4. Quais as críticas ao projeto?

Quando o texto foi apresentado pelo Executivo federal, governadores do Sul e do Sudeste, incluindo o governador do Rio de Janeiro, Cláudio Castro (PL), assinaram um documento intitulado “Carta de Florianópolis”, no qual se posicionavam contra o texto. O argumento é que ele centralizaria as forças de segurança sob o guarda-chuva da União:

“As regiões Sul e Sudeste têm hoje, de forma geral, sistemas de segurança eficientes já estabelecidos (...) Somos contra qualquer proposta que enfraqueça os Estados e reduza sua capacidade de agir de forma rápida e adequada às necessidades locais. A segurança pública deve ser construída com base na colaboração, no respeito às diferenças regionais e no fortalecimento das capacidades locais, e não por meio de uma estrutura centralizada que limita a eficiência e amplifica a burocracia” — Carta de Florianópolis, publicada em 23.nov.2024.

O projeto continuou sendo alvo de críticas de governadores nos meses seguintes:

  • Ronaldo Caiado (União Brasil-GO), uma das principais vozes discordantes, classificou a PEC como “armadilha” do governo federal e alegou que o projeto daria o controle da segurança pública ao Ministério da Justiça;
  • Eduardo Leite (PSD-RS), que participou de uma audiência pública sobre o tema na Câmara dos Deputados, disse ser contra interferências na gestão regional da segurança pública porque, segundo ele, as forças estaduais possuem expertise no combate ao crime em suas localidades;
  • Tarcísio de Freitas (Republicanos-SP) disse em outubro do ano passado que a proposta é bem-vinda, mas que ainda não está pronta e carece de mudanças que levem em conta as sugestões dos governadores.

O governo nega que o projeto prevê que a União invada o espaço das gestões estaduais: “A norma proposta, com a padronização de protocolos, informações e dados estatísticos, não implica que a União centralizará os sistemas de tecnologia da informação. A autonomia dos estados será preservada. Não haverá ingerência nos comandos das polícias estaduais e nem modificação da atual competência dos estados e municípios na gestão da segurança”.

O projeto também foi criticado por especialistas em segurança pública convidados para as audiências públicas da Comissão Especial da Câmara.

Lincoln Gakiya, promotor do MPSP (Ministério Público de São Paulo) e um dos principais especialistas em crime organizado do país, acredita que o texto, da forma como está, pode dar margem à interpretação de que o combate às organizações criminosas seria uma atribuição exclusiva da PF.

Já Pedro Luís de Sousa Lopes, chefe do centro de inteligência da PM-SP (Polícia Militar do Estado de São Paulo) também alertou que a redação pode induzir a sobreposições perigosas entre as forças policiais.

5. Quais outros projetos estão ganhando fôlego por causa da operação?

Projeto Antifacção

Além da PEC, o governo federal também tem ventilado o chamado Projeto Antifacção. A proposta ainda não está em tramitação, mas já foi apresentada pelo Executivo na semana passada.

++++++++++++++++++++

_TAREFAS A FAZER_
1) Responda com base no trecho do documento:
(a) Em que data saiu a Carta de Florianópolis?
(b) Que palavra Ronaldo Caiado usou para chamar a PEC?
(c) Lincoln Gakiya é promotor de qual órgão?
2) Transcreva palavra por palavra, do trecho do documento, tudo o que vai de "Já Pedro Luís" até "causa da operação?".

_TRECHOS DE DADOS_
++++++++++++++++++++

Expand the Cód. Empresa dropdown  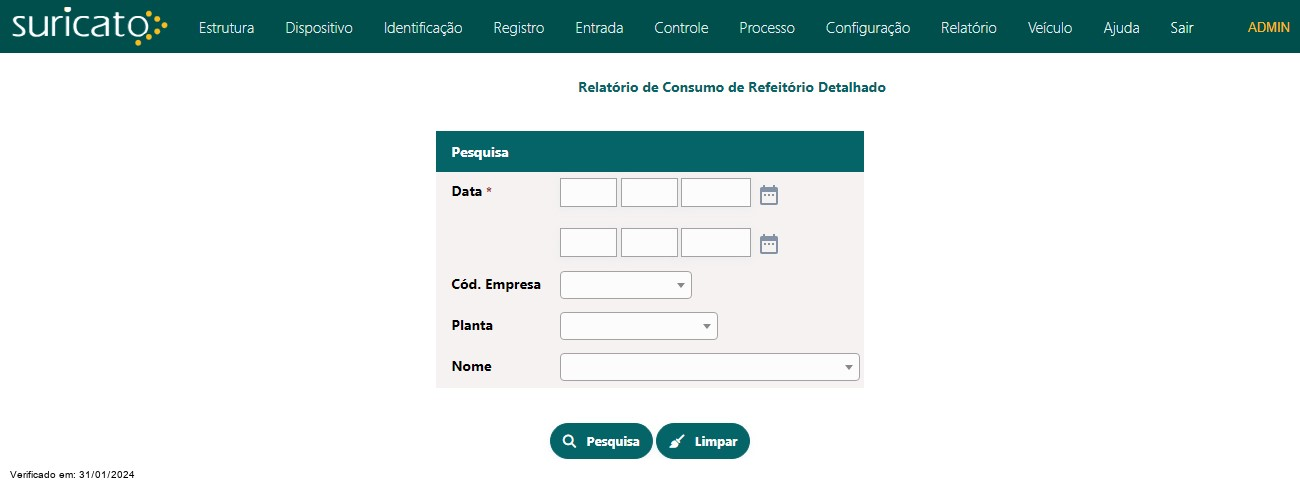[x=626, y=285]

++++++++++++++++++++

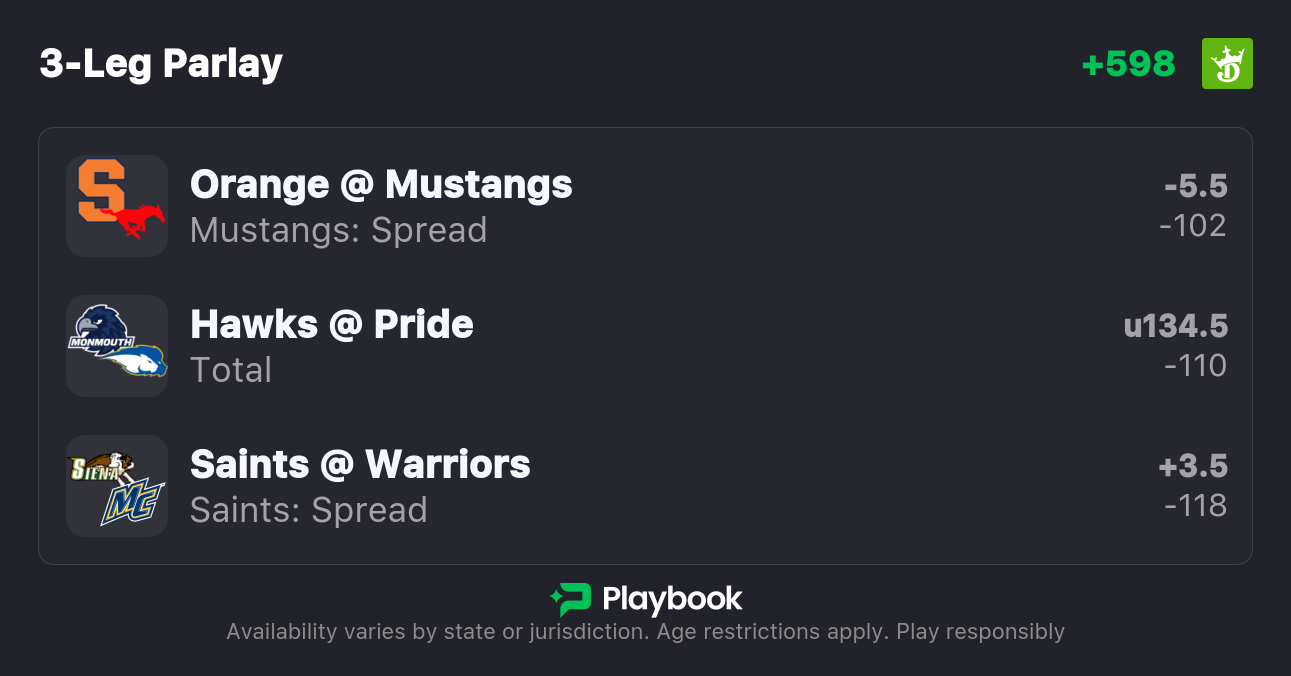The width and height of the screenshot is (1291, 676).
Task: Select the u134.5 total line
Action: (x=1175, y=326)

++++++++++++++++++++

_RESPOSTAS COMPLETAS_
1)
(a) Em 23 de novembro de 2024.
(b) "Armadilha".
(c) Do MPSP (Ministério Público de São Paulo).

2)
Já Pedro Luís de Sousa Lopes, chefe do centro de inteligência da PM-SP (Polícia Militar do Estado de São Paulo) também alertou que a redação pode induzir a sobreposições perigosas entre as forças policiais.

5. Quais outros projetos estão ganhando fôlego por causa da operação?